Trump’s win despite the polls only supercharged that anxiety. It confirmed the doubts and obliterated the ability to have faith in the cold, hard data, like finding out reality was cheating on you the entire time.
“Democrats under Trump have a bad case of Charlie Brown syndrome: They can’t stop being afraid that the ball is going to get yanked out from under them,” said Jared Leopold, a former top aide to Washington Gov. Jay Inslee’s Democratic presidential campaign. “It happened in 2017, 2018 and 2019, where many Democrats panicked before big wins.”
“The truth is that Donald Trump isn’t magic. He’s an incumbent on Labor Day in the low-to-mid 40s in head-to-head polls,” Leopold said. “Once you get past the panic, any level-headed analysis would show that it’s a hell of a lot better to be Joe Biden than Donald Trump right now.”
Pollsters at the University of Southern California’s Dornsife Center for Economic and Social Research discovered an interesting phenomenon last week when they asked voters not only whom they supported, but whom they expected others would vote for.

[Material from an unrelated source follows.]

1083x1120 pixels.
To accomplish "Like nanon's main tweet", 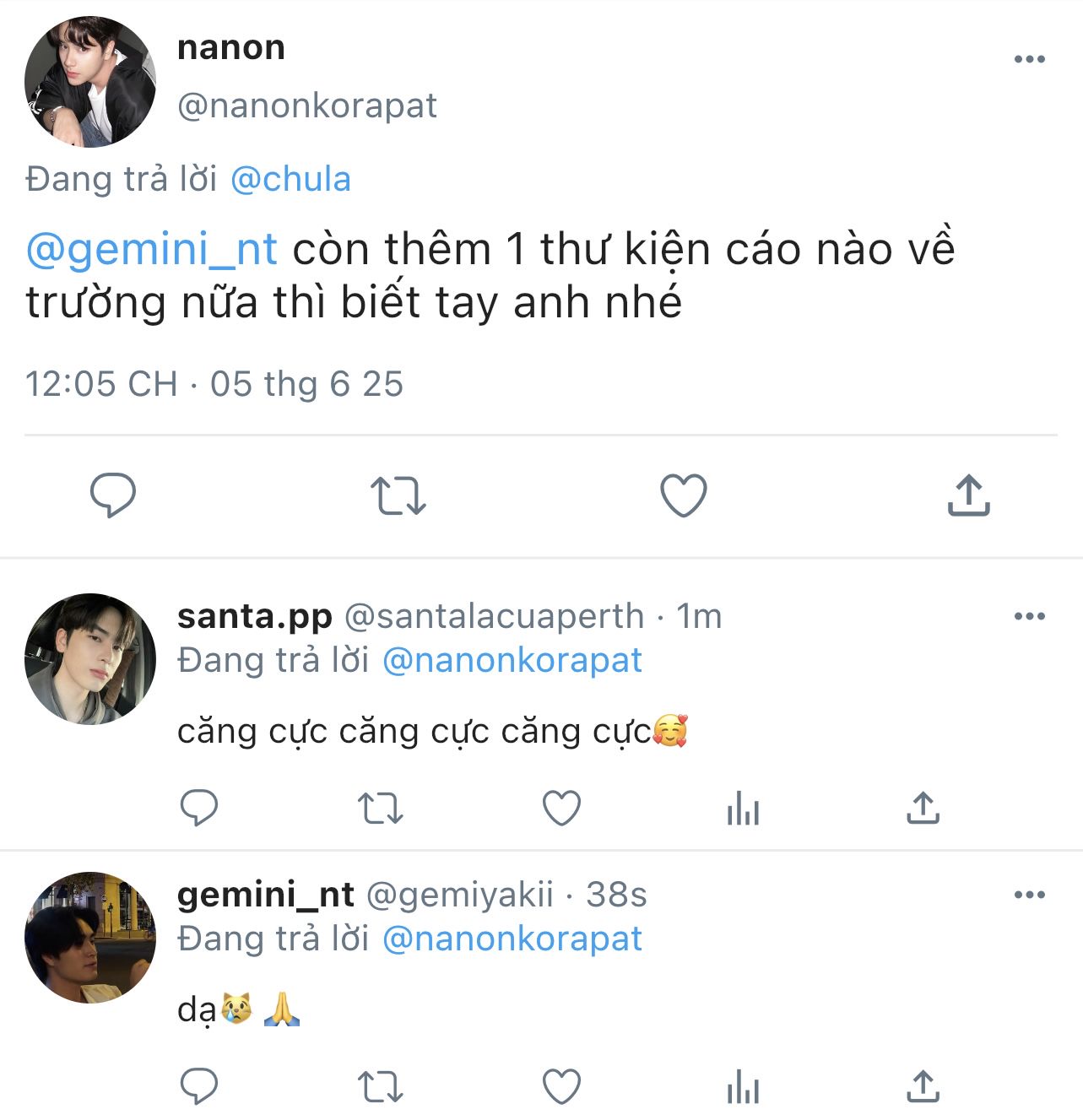I will tap(683, 495).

The poll showed Biden with a healthy 11 percentage-point lead overall. But Biden’s edge shrank to 5 percentage points when respondents thought about whom people in their social circle would vote for. And it virtually disappeared to 1 point when respondents considered how people in their state would vote.
“One potential explanation for Biden’s significantly smaller lead resulting from these methodologies is that Democratic voters were surprised by Trump’s victory in 2016 and are particularly nervous about the outcome of this election,” said Jill Darling, polling director for USC Dornsife.

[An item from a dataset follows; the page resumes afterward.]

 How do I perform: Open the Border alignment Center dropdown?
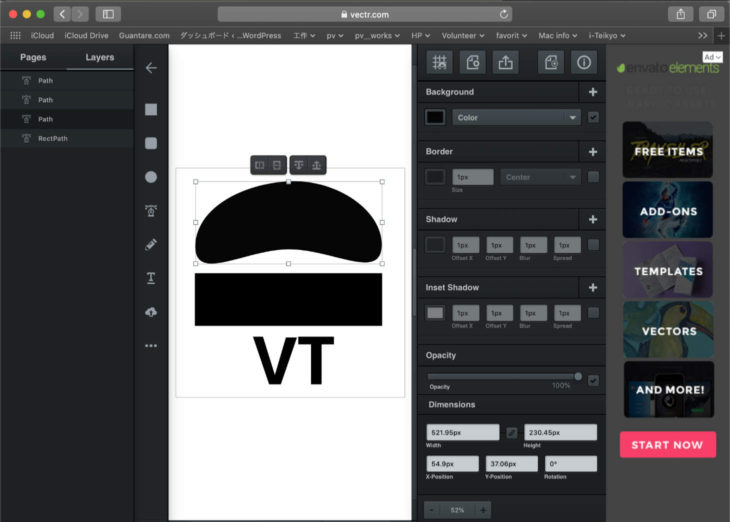[x=540, y=177]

But maybe, some Democrats say, the anxiety is productive.
Robby Mook ran Clinton’s 2016 campaign, when an unknown number of Americans didn’t bother turning out to vote because they were sure the former first lady would win and didn’t need their vote.
“What value do we get from convincing ourselves we are certain to win? And what is the downside of assuming we are 20 points down and working like heck to win?” Mook asked.
For its part, the Biden campaign is used to dealing with second-guessing from party insiders, pundits and its own supporters.
The campaign got off to a less-than-auspicious start with a fourth-place finish in Iowa followed by a fifth-place finish in New Hampshire, so the campaign received plenty of unsolicited advice about how to turn around what was widely perceived as a disorganized operation heading into the general election.
“We’ve been handing out rubber sheets for a year and half,” said one Biden adviser who requested anonymity to speak candidly about other Democrats.